- Cover art of the third game, Tenshi no Uta: Shiroki Tsubasa no Inori
- Genre: Role-playing video game
- Developer: Telenet Japan
- Publisher: Telenet Japan
- Creators: Kenichi Nishi; Akifumi Kaneko;
- Artists: Hiroshi Fuji; Nobuteru Yūki;
- Composers: Michiko Naruke; Motoi Sakuraba; Shinji Tamura; Hiroya Hatsushiba;
- Platforms: TurboGrafx-16 Super CD-ROM², Super NES
- First release: Tenshi No Uta 25 October 1991
- Latest release: Tenshi no Uta: Shiroki Tsubasa no Inori July 29, 1994

= Tenshi no Uta =

Role-playing video game series

 is a role-playing video game series developed and published by Telenet Japan. The series has a motif of Celtic mythology and consists of three games: Tenshi no Uta (1991), Tenshi no Uta II: Datenshi no Sentaku (1993), and Tenshi no Uta: Shiroki Tsubasa no Inori (1994).

== Games ==
=== Tenshi no Uta ===
Tenshi no Uta (天使の詩) was released on 25 October 1991 as one of the launch titles for the PC Engine Super CD-ROM².

=== Tenshi no Uta II: Datenshi no Sentaku ===
Tenshi no Uta II: Datenshi no Sentaku (天使の詩II 堕天使の選択) was released on 26 March 1993, also for the Super CD-ROM². The game is set in a 100-year-after parallel universe of its predecessor. Characters were designed by Nobuteru Yūki.

=== Tenshi no Uta: Shiroki Tsubasa no Inori ===
Tenshi no Uta: Shiroki Tsubasa no Inori (天使の詩 〜白き翼の祈り〜) was published for the Super Famicom on July 29, 1994. It is the third episode in the series, but is not a true sequel to the first and second episodes previously released on the PC Engine.

Members of Wolfteam were involved with this project.

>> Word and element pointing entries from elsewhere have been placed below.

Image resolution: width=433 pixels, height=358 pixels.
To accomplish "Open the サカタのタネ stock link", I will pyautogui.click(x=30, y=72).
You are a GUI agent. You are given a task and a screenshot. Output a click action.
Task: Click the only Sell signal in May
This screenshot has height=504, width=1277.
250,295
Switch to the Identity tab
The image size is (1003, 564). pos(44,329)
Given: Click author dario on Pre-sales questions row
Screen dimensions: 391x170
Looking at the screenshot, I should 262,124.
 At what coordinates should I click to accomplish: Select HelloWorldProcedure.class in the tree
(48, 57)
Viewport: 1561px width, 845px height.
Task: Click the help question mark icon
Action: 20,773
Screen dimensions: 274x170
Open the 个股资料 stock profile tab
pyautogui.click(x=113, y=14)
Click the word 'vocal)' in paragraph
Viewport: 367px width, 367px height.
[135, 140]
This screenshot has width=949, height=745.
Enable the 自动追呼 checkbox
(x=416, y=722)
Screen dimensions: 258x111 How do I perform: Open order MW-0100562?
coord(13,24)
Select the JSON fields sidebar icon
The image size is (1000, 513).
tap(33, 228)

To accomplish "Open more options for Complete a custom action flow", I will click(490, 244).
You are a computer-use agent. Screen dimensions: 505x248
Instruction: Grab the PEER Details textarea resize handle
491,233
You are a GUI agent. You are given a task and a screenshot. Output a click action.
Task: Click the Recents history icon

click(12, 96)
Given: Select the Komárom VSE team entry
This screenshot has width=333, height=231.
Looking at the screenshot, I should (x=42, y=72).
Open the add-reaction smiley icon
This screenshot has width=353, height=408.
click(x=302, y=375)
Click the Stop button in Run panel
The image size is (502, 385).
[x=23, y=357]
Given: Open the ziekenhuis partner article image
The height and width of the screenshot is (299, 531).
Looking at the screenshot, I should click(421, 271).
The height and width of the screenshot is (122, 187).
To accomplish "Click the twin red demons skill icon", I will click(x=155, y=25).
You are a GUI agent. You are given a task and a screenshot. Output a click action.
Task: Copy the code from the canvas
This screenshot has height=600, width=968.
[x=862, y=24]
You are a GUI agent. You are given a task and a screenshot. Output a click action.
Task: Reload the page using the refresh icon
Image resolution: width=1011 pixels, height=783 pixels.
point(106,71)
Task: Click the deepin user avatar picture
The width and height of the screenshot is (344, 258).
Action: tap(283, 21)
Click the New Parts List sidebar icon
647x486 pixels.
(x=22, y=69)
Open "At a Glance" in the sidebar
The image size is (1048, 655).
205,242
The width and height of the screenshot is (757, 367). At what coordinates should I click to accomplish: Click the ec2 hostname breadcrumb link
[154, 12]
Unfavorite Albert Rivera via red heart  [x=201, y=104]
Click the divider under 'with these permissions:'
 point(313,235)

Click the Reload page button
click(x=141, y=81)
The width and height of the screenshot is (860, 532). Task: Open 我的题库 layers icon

It was the first time that Wolfteam members worked with many workers getting transferred from the Riot subsidiary. Music and sound design were provided by Motoi Sakuraba, Shinji Tamura, and Hiroya Hatsushiba. An English fan translation was released in 2018.

==Release==
Tenshi no Uta: The Angel Verse Collection, which includes the two Tenchi no Uta games for the PC Engine, was released by Edia in 12 September 2024. It was released in English in 2026.